**Data provided**

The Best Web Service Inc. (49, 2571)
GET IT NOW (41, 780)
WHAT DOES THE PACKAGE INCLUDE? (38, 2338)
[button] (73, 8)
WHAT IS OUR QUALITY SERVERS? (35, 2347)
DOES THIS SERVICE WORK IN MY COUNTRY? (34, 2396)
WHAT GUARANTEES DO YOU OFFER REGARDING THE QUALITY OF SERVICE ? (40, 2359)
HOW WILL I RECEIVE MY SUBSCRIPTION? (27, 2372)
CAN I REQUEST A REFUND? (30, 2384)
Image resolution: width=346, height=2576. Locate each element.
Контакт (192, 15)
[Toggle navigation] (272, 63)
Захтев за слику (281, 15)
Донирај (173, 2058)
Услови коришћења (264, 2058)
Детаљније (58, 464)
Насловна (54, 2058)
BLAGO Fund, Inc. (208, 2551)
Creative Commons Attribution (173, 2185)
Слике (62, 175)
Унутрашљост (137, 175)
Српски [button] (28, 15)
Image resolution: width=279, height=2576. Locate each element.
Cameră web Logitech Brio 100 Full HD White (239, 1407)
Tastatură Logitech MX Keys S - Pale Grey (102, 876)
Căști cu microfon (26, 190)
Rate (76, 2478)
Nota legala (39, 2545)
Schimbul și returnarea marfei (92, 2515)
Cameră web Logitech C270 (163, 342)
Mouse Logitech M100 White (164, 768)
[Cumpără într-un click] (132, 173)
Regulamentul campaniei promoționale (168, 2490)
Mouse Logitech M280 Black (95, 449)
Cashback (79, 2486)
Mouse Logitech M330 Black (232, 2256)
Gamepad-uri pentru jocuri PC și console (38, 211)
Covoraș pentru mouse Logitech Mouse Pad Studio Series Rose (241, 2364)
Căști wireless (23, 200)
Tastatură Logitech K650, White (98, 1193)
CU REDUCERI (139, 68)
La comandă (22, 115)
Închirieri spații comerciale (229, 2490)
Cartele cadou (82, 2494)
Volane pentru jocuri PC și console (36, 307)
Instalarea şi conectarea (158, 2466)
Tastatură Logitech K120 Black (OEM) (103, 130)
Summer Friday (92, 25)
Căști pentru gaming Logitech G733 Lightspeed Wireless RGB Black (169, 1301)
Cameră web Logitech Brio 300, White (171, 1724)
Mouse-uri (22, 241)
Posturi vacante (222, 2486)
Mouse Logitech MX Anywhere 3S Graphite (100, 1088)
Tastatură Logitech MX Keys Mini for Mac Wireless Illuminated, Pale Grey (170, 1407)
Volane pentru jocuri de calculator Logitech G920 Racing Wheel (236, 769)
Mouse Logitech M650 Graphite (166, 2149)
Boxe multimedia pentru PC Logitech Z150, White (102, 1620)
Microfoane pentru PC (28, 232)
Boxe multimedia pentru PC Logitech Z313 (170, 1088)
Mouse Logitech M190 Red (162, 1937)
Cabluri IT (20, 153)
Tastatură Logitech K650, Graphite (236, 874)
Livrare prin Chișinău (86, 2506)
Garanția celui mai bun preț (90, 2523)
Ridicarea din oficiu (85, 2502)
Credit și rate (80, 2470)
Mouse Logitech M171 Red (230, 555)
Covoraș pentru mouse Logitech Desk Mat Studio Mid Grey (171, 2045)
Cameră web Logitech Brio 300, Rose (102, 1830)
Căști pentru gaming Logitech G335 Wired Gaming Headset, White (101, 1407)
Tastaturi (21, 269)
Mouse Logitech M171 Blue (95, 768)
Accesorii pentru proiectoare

**Problem statement**
In the listing above, find the line with "Instalarea şi conectarea (158, 2466)" and the line with "Mouse Logitech M171 Blue (95, 768)", then print exactly those lines and every line between them.

**Task result**
Instalarea şi conectarea (158, 2466)
Tastatură Logitech K120 Black (OEM) (103, 130)
Summer Friday (92, 25)
Căști pentru gaming Logitech G733 Lightspeed Wireless RGB Black (169, 1301)
Cameră web Logitech Brio 300, White (171, 1724)
Mouse-uri (22, 241)
Posturi vacante (222, 2486)
Mouse Logitech MX Anywhere 3S Graphite (100, 1088)
Tastatură Logitech MX Keys Mini for Mac Wireless Illuminated, Pale Grey (170, 1407)
Volane pentru jocuri de calculator Logitech G920 Racing Wheel (236, 769)
Mouse Logitech M650 Graphite (166, 2149)
Boxe multimedia pentru PC Logitech Z150, White (102, 1620)
Microfoane pentru PC (28, 232)
Boxe multimedia pentru PC Logitech Z313 (170, 1088)
Mouse Logitech M190 Red (162, 1937)
Cabluri IT (20, 153)
Tastatură Logitech K650, Graphite (236, 874)
Livrare prin Chișinău (86, 2506)
Garanția celui mai bun preț (90, 2523)
Ridicarea din oficiu (85, 2502)
Credit și rate (80, 2470)
Mouse Logitech M171 Red (230, 555)
Covoraș pentru mouse Logitech Desk Mat Studio Mid Grey (171, 2045)
Cameră web Logitech Brio 300, Rose (102, 1830)
Căști pentru gaming Logitech G335 Wired Gaming Headset, White (101, 1407)
Tastaturi (21, 269)
Mouse Logitech M171 Blue (95, 768)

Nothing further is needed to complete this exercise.